Porter

A streaming-first Arrow server for DuckDB — Flight SQL and WebSocket, simple and built for motion.

🧭 Overview

Porter is a DuckDB-backed Arrow server with two transport protocols:

Flight SQL — gRPC-based Arrow Flight SQL
WebSocket — HTTP-based Arrow streaming

SQL goes in. Arrow streams out. Everything else is detail.

Both transports share the same execution engine, ensuring identical query semantics.

Summary Benchmark Results

Metric	WebSocket	FlightSQL (gRPC)
Ops	12	12
Success	12	12
Errors	0	0
Rows/sec	130,712,427	121,704,008
Throughput	1014.32 MB/s	928.53 MB/s
Latency p50	26 ms	17 ms
Latency p95	41 ms	60 ms
Latency p99	41 ms	60 ms

See the Benchmark Report for details.

⚡ Key Characteristics

Streaming-first execution model (Arrow RecordBatch streams)
Dual transport support: Flight SQL + WebSocket
Bulk Ingest — Arrow RecordBatch → DuckDB with transactional semantics
Shared execution engine for semantic parity
Native DuckDB execution via ADBC
Full prepared statement lifecycle with parameter binding
TTL-based handle management with background GC
Live status surface with pipeline flow, pressure, and backpressure visibility

🏗️ Architecture

           +-------------------+
           |   Flight Client   |  <-- ADBC / Flight SQL
           +-------------------+
                     |
               gRPC / Flight
                     |
           +-------------------+
           |   Porter Server   |
           |-------------------|
           | Shared Engine     |  <-- BuildStream()
           +-------------------+
                     |
           +-------------------+
           |     DuckDB        |
           |   (via ADBC)     |
           +-------------------+
                     |
           +-------------------+
           | Arrow RecordBatches|
           +-------------------+

The server is intentionally thin: routing, lifecycle, and streaming glue only.

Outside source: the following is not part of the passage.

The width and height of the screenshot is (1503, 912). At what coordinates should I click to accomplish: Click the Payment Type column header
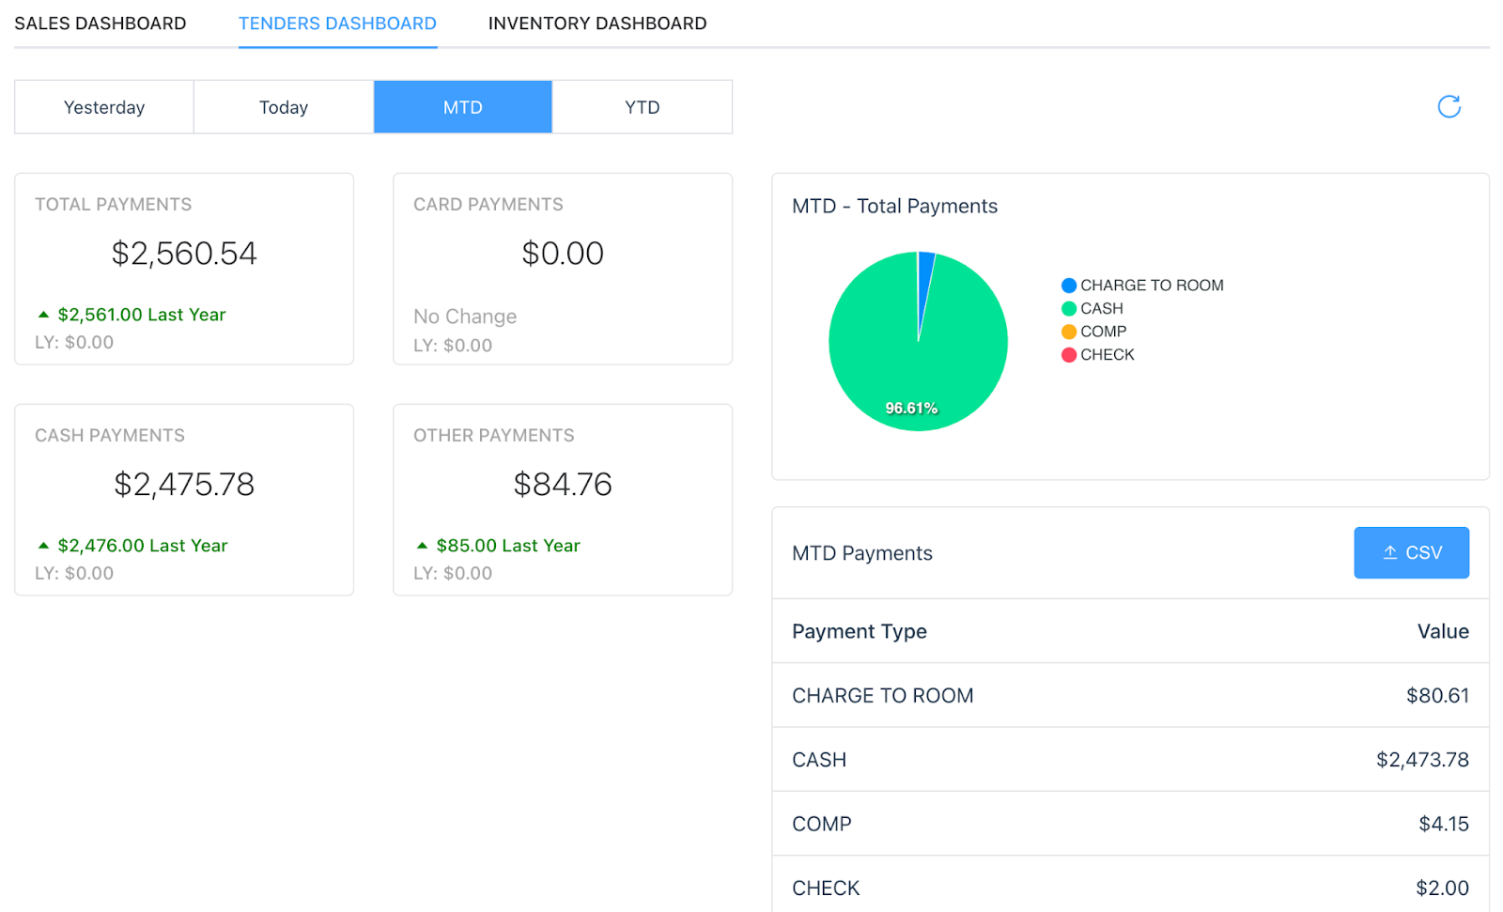pyautogui.click(x=859, y=632)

DuckDB does the heavy lifting.

🚀 Getting Started

You have three ways to run Porter:

Docker (fastest path)
go install (clean local toolchain)
Build from source (full control)

🐳 Option 1 — Run with Docker

docker build -t porter .
docker run -p 32010:32010 -p 8080:8080 porter --ws

Run with a persistent database:

docker run -p 32010:32010 -p 8080:8080 -v $(pwd)/data:/data porter --db /data/porter.duckdb --ws

Defaults:

Flight SQL: 0.0.0.0:32010
WebSocket: 0.0.0.0:8080 (when --ws enabled)
Status: 0.0.0.0:9091 (enabled by default)
Database: in-memory (:memory:)

Prerequisites

Install dbc and required ADBC drivers:

curl -LsSf https://dbc.columnar.tech/install.sh | sh
dbc install duckdb
dbc install flightsql

⚙️ Option 2 — Install via `go install`

1. Install Porter

go install github.com/TFMV/porter/cmd/porter@latest

This installs porter into your $GOBIN.

🛠 Option 3 — Build from Source

1. Clone

git clone https://github.com/TFMV/porter.git
cd porter

2. Run

go run ./cmd/porter serve

💻 CLI Usage

porter --help

Quick Start

porter              # Start Flight SQL server on :32010
porter serve        # Same as above

With WebSocket

porter --ws                        # Flight SQL + WebSocket
porter serve --ws                   # Same as above
porter serve --ws --ws-port 9090   # Custom WebSocket port
porter serve --status-port 9191    # Custom status surface
porter serve --ducklake --ducklake-catalog-type duckdb --ducklake-catalog-dsn ./metadata.ducklake
porter serve --ducklake --ducklake-catalog-type sqlite --ducklake-catalog-dsn ./catalog.sqlite --ducklake-data-path ./ducklake-data

Full Flags

Flag	Description	Default
`--db`	DuckDB file path	`:memory:`
`--port`	Flight SQL port	`32010`
`--ws`	Enable WebSocket	`false`
`--ws-port`	WebSocket port	`8080`
`--status`	Enable live status surface	`true`
`--status-port`	Status server port	`9091`
`--ducklake`	Enable DuckLake during server startup	`false`
`--ducklake-catalog-type`	DuckLake metadata backend: `duckdb`, `sqlite`, `postgres`, `mysql`	`duckdb`
`--ducklake-catalog-dsn`	DuckLake metadata DSN or file path	`metadata.ducklake`
`--ducklake-data-path`	DuckLake Parquet/object storage path	empty
`--ducklake-name`	Attached DuckLake catalog name	`my_ducklake`

Execute a query

porter query "SELECT 1 AS value"

REPL

porter repl

Load Parquet

porter load data.parquet

Inspect schema

porter schema table_name

Environment variables

PORTER_DB
PORTER_PORT
PORTER_WS
PORTER_WS_PORT
PORTER_STATUS
PORTER_STATUS_PORT
PORTER_DUCKLAKE
PORTER_DUCKLAKE_CATALOG_TYPE
PORTER_DUCKLAKE_CATALOG_DSN
PORTER_DUCKLAKE_DATA_PATH
PORTER_DUCKLAKE_NAME

DuckLake Startup

When --ducklake is enabled, Porter initializes DuckLake during server startup and keeps the existing FlightSQL/Arrow execution path unchanged. DuckLake is treated as database configuration, not as a separate query mode.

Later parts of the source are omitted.